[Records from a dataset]
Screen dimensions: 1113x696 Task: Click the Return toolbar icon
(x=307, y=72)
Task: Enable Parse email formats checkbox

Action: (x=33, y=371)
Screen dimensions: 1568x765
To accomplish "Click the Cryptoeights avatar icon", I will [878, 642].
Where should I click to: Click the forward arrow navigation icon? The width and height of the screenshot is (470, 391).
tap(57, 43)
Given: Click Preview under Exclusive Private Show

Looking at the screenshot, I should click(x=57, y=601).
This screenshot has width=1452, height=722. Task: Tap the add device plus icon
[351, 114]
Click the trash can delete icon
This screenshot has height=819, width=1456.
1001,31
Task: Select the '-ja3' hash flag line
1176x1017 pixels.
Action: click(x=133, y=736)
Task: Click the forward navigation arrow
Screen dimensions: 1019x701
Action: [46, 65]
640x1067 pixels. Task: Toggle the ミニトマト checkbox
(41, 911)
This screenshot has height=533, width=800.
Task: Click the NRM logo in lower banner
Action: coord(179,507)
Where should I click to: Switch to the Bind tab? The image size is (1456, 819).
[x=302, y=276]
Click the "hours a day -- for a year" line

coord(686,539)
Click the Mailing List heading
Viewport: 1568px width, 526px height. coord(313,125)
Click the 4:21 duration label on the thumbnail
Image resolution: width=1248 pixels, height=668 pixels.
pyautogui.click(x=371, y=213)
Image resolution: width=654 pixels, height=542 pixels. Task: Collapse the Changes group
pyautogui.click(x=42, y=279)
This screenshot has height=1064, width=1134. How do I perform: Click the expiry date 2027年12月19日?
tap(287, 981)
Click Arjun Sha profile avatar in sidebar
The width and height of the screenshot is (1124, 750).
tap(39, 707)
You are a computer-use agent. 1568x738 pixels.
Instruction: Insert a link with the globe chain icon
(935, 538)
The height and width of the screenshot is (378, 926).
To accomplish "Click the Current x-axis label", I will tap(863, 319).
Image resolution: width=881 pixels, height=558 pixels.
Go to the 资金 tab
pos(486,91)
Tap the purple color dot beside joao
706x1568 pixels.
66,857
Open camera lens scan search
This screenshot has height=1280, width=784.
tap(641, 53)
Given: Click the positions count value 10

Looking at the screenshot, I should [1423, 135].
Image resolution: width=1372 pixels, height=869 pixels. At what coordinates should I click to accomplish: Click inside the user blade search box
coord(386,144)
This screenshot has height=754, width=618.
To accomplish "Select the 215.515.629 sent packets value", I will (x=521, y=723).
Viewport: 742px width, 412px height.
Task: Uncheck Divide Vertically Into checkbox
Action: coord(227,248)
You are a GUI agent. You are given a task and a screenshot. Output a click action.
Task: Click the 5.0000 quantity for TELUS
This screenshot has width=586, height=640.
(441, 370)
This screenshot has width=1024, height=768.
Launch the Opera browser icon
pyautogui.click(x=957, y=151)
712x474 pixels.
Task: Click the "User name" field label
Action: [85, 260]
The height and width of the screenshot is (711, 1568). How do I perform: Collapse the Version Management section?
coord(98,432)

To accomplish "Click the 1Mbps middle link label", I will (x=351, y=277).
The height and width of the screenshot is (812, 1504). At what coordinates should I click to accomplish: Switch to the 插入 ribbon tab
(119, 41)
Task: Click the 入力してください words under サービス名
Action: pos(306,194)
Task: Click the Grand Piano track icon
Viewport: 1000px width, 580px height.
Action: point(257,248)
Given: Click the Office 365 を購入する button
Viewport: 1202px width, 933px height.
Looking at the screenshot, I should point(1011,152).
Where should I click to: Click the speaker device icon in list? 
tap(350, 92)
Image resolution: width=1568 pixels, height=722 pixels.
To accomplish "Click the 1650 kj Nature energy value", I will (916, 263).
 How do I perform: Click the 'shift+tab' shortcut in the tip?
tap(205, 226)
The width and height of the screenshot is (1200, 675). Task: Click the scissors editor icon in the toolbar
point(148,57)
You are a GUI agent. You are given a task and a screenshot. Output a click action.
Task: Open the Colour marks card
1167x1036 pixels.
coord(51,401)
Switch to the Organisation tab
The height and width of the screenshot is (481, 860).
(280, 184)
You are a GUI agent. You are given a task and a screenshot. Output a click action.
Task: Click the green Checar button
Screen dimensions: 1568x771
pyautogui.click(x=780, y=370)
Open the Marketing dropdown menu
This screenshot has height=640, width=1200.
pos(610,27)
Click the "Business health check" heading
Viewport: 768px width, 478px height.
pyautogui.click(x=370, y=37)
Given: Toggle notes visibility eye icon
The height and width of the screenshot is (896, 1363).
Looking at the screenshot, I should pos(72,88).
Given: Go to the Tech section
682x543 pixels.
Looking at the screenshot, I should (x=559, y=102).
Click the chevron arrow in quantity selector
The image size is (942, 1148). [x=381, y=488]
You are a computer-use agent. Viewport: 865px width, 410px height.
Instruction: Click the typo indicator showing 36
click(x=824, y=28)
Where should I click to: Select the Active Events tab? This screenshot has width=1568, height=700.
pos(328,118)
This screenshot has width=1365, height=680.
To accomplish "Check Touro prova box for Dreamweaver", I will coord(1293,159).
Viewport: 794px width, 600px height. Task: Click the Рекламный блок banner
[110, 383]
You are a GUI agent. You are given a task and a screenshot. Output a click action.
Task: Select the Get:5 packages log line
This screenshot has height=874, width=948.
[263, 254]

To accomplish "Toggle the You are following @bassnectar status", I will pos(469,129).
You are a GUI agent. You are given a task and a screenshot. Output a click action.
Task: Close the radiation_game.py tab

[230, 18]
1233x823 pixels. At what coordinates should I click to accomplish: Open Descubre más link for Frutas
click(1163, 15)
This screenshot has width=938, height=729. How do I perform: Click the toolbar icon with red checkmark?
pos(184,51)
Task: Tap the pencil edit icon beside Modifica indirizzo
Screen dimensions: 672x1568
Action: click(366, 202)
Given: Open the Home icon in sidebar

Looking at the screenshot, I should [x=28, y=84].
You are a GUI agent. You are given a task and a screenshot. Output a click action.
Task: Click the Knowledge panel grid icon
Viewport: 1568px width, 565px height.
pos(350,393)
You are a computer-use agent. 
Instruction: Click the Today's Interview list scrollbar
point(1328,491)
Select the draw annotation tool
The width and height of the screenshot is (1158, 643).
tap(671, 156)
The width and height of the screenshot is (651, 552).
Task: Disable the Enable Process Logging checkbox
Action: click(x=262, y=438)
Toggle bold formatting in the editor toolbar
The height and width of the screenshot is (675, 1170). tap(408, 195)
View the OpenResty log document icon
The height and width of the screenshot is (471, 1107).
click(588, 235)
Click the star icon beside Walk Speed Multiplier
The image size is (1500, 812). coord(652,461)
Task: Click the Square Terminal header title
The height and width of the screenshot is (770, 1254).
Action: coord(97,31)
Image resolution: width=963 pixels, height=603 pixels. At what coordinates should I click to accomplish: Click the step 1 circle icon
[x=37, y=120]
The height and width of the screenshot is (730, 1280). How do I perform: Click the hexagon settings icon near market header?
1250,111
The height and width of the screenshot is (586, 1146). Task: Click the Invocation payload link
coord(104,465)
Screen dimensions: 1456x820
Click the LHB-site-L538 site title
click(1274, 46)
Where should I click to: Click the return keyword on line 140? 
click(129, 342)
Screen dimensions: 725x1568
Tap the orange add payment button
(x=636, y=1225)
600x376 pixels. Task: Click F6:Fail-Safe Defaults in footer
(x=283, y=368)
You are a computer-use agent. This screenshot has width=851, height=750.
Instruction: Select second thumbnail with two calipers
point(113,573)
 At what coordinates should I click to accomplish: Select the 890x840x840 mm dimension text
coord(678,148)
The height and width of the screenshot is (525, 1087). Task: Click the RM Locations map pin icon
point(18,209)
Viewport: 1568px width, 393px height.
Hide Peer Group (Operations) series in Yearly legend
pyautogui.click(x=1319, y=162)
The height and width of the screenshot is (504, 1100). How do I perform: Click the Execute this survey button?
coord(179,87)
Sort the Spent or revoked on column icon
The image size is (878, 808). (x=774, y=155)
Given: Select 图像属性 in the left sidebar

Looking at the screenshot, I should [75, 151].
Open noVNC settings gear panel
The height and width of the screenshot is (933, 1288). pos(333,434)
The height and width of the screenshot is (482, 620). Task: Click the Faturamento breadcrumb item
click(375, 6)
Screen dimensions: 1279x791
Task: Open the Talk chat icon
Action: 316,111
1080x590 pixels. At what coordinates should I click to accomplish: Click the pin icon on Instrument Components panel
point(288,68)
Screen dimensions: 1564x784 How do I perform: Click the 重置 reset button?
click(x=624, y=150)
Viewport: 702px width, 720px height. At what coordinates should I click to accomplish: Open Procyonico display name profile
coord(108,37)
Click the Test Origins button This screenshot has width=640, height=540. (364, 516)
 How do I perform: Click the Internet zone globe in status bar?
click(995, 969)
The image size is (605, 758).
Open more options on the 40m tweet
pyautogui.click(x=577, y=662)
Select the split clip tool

What to do:
Write out verbatim the part of the listing that opens with the line containing "Viewport: 794px width, 600px" and closes with the line containing "[x=37, y=120]", including both of those lines.

The result:
Viewport: 794px width, 600px height. Task: Click the Рекламный блок banner
[110, 383]
You are a GUI agent. You are given a task and a screenshot. Output a click action.
Task: Select the Get:5 packages log line
This screenshot has height=874, width=948.
[263, 254]

To accomplish "Toggle the You are following @bassnectar status", I will pos(469,129).
You are a GUI agent. You are given a task and a screenshot. Output a click action.
Task: Close the radiation_game.py tab

[230, 18]
1233x823 pixels. At what coordinates should I click to accomplish: Open Descubre más link for Frutas
click(1163, 15)
This screenshot has width=938, height=729. How do I perform: Click the toolbar icon with red checkmark?
pos(184,51)
Task: Tap the pencil edit icon beside Modifica indirizzo
Screen dimensions: 672x1568
Action: click(366, 202)
Given: Open the Home icon in sidebar

Looking at the screenshot, I should [x=28, y=84].
You are a GUI agent. You are given a task and a screenshot. Output a click action.
Task: Click the Knowledge panel grid icon
Viewport: 1568px width, 565px height.
pos(350,393)
You are a computer-use agent. 
Instruction: Click the Today's Interview list scrollbar
point(1328,491)
Select the draw annotation tool
The width and height of the screenshot is (1158, 643).
tap(671, 156)
The width and height of the screenshot is (651, 552).
Task: Disable the Enable Process Logging checkbox
Action: click(x=262, y=438)
Toggle bold formatting in the editor toolbar
The height and width of the screenshot is (675, 1170). tap(408, 195)
View the OpenResty log document icon
The height and width of the screenshot is (471, 1107).
click(588, 235)
Click the star icon beside Walk Speed Multiplier
The image size is (1500, 812). coord(652,461)
Task: Click the Square Terminal header title
The height and width of the screenshot is (770, 1254).
Action: coord(97,31)
Image resolution: width=963 pixels, height=603 pixels. At what coordinates should I click to accomplish: Click the step 1 circle icon
[x=37, y=120]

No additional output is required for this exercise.